New York/Chicago | Reuters — U.S.-based Monsanto sweetened its offer to buy Switzerland’s Syngenta, valuing the company at around US$47 billion as it tries to lure the Swiss firm to the negotiating table, a person familiar with the matter said on Monday.
Monsanto, which wants to combine its world-leading seeds business with Syngenta’s own seeds and pesticides, raised its offer to 470 Swiss francs (C$663) per share, from 449, the person said.
The increased offer, which sent Syngenta’s shares jumping, is aimed at ending the stalemate between the two firms. Syngenta rejected a previous proposal in April and has refused to open its books to its rival.
Monsanto’s sweetened offer is primarily comprised of an increase to the cash portion of its cash and stock proposal, the person added.
Some top investors had been pushing Syngenta to at least sit down with Monsanto and seek a better offer. Cedric Lecamp, senior investment manager at Pictet Asset Management, the 17th-biggest investor in Syngenta, told Reuters earlier this year he thought a deal could get done above 500 francs.
A Sanford C. Bernstein survey earlier this month of nearly 100 current and former Syngenta investors found that about 92 per cent were in favour of a negotiated deal, and would accept a five per cent higher offer from Monsanto. The average acceptable offer price among the investors was 473 francs, according to the report.
The new offer also includes an increase in the break-up fee to US$3 billion from $2 billion if the transaction is blocked by regulators or falls apart for other reasons, the person said.
The offer is not necessarily Monsanto’s best and final bid, and the door could be open to negotiations if Syngenta engages, according to the person familiar with the matter.
A representative for Syngenta, the world’s largest maker of farming pesticides, told Reuters on Monday, “There is no comment to make.” A spokeswoman for Monsanto, the world’s leading seed company, declined to comment.
The increased offer was first reported by Bloomberg on Monday.
The value of Monsanto’s share and cash offer has been challenged by a souring U.S. agricultural economy and the recent ructions in the global financial markets.
Its stock price has fallen nearly 20 per cent in the past three months, as grain prices remain soft and U.S. grain exports are hampered by a strong dollar. Its market capitalization is now about US$45.6 billion.

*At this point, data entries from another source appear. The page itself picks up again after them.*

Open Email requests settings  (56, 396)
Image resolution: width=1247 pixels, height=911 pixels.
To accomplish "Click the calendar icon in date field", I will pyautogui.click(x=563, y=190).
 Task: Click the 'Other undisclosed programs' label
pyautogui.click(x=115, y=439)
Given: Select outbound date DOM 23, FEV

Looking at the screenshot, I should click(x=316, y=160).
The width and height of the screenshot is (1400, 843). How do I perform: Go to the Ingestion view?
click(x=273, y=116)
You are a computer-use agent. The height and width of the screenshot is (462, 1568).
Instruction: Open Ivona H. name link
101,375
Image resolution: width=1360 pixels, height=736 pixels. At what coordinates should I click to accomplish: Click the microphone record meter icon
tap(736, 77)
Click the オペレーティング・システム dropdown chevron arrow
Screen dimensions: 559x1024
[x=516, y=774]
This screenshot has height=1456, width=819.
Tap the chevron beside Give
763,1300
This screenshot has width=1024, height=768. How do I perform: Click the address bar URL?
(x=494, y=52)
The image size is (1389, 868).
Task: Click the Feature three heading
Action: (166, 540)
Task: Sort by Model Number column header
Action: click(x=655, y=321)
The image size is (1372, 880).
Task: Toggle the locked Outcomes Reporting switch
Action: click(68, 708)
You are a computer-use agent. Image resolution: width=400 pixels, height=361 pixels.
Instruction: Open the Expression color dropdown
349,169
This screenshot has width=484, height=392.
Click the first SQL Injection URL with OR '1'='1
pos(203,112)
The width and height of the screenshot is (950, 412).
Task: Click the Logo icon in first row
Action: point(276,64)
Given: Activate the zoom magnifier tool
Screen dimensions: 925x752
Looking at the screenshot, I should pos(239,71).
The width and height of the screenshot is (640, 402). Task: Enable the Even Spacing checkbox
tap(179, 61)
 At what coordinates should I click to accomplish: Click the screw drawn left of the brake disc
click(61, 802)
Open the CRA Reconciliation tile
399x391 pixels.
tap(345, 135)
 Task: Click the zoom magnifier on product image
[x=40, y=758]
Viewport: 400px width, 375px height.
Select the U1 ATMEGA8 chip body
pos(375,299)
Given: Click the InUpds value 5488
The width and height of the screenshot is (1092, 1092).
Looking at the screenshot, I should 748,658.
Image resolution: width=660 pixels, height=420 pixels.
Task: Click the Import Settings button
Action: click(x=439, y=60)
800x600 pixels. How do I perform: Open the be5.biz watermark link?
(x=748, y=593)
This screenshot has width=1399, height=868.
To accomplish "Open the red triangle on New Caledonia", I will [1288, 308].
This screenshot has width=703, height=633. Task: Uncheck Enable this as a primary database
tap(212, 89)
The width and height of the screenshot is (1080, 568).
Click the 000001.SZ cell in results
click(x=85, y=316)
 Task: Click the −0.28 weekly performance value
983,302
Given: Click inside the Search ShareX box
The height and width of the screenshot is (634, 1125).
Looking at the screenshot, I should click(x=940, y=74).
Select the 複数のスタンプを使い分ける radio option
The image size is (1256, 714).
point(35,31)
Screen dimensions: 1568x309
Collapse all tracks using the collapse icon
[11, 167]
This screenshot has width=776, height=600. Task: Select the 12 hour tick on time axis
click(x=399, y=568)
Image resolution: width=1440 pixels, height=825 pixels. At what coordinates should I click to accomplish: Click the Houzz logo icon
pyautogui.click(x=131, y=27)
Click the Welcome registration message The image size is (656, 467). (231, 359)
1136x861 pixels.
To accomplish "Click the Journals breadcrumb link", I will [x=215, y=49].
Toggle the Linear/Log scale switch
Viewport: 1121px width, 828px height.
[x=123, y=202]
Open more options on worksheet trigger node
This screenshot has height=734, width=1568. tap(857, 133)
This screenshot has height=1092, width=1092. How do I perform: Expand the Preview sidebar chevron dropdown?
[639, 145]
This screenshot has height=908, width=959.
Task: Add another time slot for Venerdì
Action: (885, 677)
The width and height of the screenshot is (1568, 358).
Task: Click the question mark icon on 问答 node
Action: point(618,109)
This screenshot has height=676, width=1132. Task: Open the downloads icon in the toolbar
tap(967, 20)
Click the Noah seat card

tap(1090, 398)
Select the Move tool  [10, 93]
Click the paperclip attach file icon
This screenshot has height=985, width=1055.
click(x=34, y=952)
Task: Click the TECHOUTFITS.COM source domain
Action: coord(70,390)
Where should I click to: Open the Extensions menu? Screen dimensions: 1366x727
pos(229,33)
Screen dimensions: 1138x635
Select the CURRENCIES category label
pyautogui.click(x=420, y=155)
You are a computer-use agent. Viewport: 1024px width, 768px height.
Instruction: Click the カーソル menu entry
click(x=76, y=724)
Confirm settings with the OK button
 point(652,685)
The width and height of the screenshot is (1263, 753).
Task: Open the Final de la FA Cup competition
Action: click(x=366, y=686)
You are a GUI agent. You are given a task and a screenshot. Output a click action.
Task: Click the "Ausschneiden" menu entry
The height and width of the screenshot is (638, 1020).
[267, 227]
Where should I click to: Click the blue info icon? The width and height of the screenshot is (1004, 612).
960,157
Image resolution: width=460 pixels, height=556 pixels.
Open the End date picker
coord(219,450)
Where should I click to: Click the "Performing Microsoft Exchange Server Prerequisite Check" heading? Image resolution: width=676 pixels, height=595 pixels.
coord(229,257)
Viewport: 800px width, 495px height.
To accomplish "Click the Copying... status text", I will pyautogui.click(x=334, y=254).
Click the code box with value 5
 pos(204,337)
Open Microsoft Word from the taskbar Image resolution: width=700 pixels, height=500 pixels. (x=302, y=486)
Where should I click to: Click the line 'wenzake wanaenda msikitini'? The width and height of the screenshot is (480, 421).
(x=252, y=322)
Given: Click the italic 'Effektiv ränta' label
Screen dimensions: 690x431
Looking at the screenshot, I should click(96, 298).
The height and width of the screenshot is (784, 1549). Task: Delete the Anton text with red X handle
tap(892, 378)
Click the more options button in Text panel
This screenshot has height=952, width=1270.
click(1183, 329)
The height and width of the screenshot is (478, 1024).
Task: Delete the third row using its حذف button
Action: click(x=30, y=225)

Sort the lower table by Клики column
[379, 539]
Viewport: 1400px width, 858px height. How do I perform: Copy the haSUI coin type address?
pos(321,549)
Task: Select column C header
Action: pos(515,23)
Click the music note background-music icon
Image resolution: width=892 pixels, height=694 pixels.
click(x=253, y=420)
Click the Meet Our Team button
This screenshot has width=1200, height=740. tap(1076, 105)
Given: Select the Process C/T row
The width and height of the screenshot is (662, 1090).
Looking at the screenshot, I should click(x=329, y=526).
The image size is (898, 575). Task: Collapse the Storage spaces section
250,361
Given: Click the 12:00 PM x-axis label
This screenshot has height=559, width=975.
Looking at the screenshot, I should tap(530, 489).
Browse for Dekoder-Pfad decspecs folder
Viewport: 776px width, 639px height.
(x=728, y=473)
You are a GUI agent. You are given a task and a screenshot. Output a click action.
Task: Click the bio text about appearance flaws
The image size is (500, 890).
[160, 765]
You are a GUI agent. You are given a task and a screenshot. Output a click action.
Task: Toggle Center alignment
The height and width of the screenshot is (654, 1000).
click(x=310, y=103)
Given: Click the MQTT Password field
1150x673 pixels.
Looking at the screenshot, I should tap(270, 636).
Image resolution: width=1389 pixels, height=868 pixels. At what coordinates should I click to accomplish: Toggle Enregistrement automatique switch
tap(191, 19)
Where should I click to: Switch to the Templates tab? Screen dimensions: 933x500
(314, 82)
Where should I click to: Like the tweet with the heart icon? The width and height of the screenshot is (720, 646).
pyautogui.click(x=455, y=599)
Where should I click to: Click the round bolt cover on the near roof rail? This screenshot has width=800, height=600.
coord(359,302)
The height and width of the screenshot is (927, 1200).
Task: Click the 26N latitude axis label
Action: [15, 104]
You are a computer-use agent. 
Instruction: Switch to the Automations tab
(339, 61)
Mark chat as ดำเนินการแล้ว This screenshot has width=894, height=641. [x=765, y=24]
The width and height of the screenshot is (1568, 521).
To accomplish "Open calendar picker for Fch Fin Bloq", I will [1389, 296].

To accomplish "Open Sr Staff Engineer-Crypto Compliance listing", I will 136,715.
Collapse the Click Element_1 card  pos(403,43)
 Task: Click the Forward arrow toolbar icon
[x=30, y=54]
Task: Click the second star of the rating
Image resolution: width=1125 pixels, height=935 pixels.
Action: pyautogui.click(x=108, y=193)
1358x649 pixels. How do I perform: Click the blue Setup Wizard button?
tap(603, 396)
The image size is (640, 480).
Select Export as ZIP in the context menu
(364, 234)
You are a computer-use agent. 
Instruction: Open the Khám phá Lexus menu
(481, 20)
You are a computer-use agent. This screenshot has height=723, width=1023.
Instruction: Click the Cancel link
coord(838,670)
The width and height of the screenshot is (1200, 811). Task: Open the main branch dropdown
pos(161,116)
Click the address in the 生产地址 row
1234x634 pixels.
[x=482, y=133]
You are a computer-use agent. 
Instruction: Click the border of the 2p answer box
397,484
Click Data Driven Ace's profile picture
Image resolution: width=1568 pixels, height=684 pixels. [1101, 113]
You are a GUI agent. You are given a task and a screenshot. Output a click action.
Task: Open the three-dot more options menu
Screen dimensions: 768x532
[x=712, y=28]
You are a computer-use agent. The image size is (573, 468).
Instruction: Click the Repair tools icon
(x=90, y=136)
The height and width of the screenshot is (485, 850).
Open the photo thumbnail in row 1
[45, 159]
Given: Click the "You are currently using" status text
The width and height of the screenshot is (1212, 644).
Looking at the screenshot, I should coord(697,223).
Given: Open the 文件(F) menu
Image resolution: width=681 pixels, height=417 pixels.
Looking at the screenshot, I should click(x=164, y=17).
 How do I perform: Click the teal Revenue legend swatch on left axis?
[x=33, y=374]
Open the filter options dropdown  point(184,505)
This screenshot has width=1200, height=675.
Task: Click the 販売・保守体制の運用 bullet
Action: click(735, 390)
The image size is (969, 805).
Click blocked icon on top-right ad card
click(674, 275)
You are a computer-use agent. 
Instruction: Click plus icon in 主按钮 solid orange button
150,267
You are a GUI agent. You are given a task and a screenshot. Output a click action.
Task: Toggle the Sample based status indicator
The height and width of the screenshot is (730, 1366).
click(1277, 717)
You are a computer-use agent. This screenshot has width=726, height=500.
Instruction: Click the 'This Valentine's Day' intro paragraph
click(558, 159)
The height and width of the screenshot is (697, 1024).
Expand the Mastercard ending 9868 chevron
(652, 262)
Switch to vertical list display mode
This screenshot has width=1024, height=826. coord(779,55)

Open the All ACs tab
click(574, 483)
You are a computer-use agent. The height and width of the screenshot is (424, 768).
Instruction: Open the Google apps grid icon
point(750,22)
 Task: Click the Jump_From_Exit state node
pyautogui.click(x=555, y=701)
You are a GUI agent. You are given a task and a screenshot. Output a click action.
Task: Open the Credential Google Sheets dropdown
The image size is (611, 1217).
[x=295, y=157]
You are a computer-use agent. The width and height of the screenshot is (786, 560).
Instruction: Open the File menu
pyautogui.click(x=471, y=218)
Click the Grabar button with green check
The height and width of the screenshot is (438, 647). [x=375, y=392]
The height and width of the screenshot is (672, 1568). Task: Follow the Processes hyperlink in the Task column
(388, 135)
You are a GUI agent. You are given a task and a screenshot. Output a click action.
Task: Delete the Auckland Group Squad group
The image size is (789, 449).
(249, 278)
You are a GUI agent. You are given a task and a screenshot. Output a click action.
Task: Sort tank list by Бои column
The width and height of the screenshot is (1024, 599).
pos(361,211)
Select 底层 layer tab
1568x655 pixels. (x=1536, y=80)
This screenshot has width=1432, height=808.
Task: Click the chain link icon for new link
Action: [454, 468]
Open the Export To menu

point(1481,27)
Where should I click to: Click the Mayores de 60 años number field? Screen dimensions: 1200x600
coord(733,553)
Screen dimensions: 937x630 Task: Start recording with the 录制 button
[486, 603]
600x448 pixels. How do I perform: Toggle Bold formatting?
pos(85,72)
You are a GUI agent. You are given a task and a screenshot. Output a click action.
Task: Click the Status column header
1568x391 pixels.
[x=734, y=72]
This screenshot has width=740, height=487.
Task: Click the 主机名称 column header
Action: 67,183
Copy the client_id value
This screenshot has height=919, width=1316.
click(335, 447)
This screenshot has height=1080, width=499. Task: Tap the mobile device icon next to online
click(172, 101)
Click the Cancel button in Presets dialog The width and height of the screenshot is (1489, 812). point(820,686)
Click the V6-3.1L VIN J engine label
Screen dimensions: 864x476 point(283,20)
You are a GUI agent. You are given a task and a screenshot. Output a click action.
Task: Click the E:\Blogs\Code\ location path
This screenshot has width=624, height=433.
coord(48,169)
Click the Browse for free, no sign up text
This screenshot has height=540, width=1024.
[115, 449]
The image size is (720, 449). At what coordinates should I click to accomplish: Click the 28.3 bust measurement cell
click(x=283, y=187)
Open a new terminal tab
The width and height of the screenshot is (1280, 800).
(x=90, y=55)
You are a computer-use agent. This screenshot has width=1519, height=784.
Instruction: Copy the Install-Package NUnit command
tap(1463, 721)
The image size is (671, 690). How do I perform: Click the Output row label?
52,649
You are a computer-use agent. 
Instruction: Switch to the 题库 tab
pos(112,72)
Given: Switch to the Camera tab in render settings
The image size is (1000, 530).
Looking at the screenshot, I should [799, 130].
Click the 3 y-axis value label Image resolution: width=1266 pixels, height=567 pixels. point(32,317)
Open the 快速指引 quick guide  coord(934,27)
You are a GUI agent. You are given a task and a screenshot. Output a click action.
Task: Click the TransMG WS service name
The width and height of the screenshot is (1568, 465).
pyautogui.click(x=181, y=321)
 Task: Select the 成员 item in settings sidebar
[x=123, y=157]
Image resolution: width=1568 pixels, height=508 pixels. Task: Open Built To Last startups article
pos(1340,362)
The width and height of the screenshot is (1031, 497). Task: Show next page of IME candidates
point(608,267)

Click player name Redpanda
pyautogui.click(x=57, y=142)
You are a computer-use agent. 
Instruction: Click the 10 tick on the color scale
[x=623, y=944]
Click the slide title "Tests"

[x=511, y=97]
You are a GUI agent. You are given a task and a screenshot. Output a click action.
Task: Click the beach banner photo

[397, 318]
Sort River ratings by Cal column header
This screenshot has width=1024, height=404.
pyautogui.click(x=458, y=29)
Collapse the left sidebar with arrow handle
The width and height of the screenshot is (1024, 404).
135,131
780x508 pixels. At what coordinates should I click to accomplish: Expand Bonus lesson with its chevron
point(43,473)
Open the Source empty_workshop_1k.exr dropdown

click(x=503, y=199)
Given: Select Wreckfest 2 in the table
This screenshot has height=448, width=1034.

Syngenta’s U.S. listed shares jumped 10 per cent on Monday after closing in Zurich at 357.6 francs a share, putting the company’s market value at roughly US$35.5 billion.
While Monsanto has so far ruled out taking its bid hostile, sparring between the two companies has become increasingly tense with both launching websites promoting their cause and executives from each meeting investors.
Monsanto, which courted Syngenta twice previously without success, has argued the deal will make both firms more efficient by developing seeds and pesticides in tandem and integrating sales and distribution strategies for the two product categories.
Syngenta has argued the deal faces tough regulatory hurdles that Monsanto has not addressed and that the offer undervalues the company.
“We said no in 2011, we said no in 2012, we said no in 2015. What part of no don’t they understand?” CEO Michael Mack told a press conference in July at the group’s Basel, Switzerland headquarters.
Monsanto has promised to sell off Syngenta’s overlapping seed and chemical assets if it wins control of the Swiss company. But the deal could still face regulatory challenges in the U.S., Brazil, China and elsewhere, creating hurdles that could delay or force major concessions to the deal, should it go forward.
— Reporting for Reuters by Mike Stone in New York and P.J. Huffstutter in Chicago. Additional reporting for Reuters by Simon Jessop in London.